A sua voz melodiosa, juntava-se a voz endeusada da cantora nas ondas do rádio.
Sob seu comando, um grupo de jovens ciganas cujo acampamento ficava numa campina proxima a nossa casa.
Saias coloridas, laços nos cabelos, aventais de sêda...Um vai e vem frenético de vassouradas e balaios repletos de folhas a caminho do fundo do quintal.
Carmem , em alto e bom tom, dizia: " Agora eu posso dizer adeus solidão "
As ciganinhas e a dona da casa antecipavam-se na resposta:
"Pois sei que o amor tomou conta do meu coração "
Parado no portão eu apreciava a cena e aquela singeleza me enternecia.
Experimentava naquele instante uma doce ternura familiar.
Hoje, neste minúsculo quintalzinho da minha casa , entre uma vassourada e outra, deixei brotar as pereiras do espírito.
E do portão daquela casa que não mais existe, espiei os sorrisos doces de minha mãe e do grupo de ciganinhas. Recriei o colorido das roupas daquelas que tantas vezes acamparam nos campos ao fundo de nosso quintal e que a cada retorno ao acampamento traziam novos e saudosos abraços, novos sorrisos àquela que tão bem queriam.

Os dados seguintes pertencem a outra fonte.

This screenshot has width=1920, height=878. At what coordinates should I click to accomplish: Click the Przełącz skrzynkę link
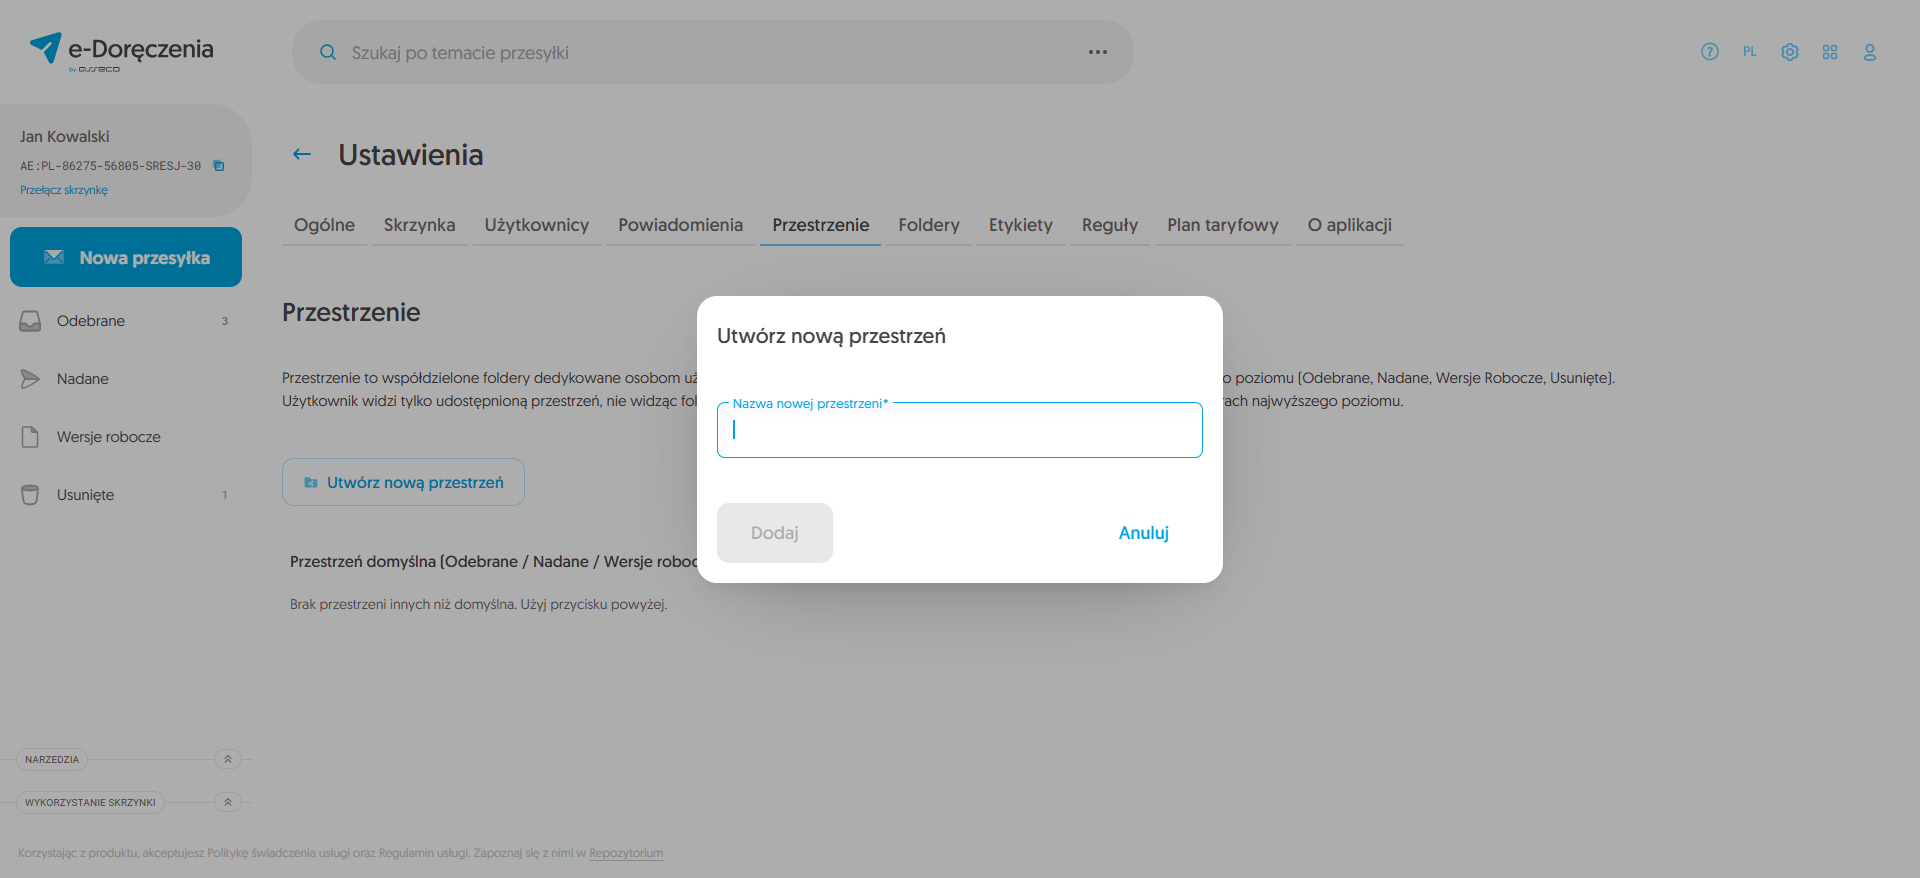[64, 190]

Esta tarde de sábado desnuda-se azulada à minha frente e algumas roupas abanam-se no varal.
Entorno além do muro o único volume de folhas que catei. Há um silencioso aconchego pelas cercanias e meu coração vagabundo indaga-me:
"Cadê você ?...///Que nunca mais apareceu aqui..."
Perdão.
Isso é coisa da velhice. Acho que vou tomar um café.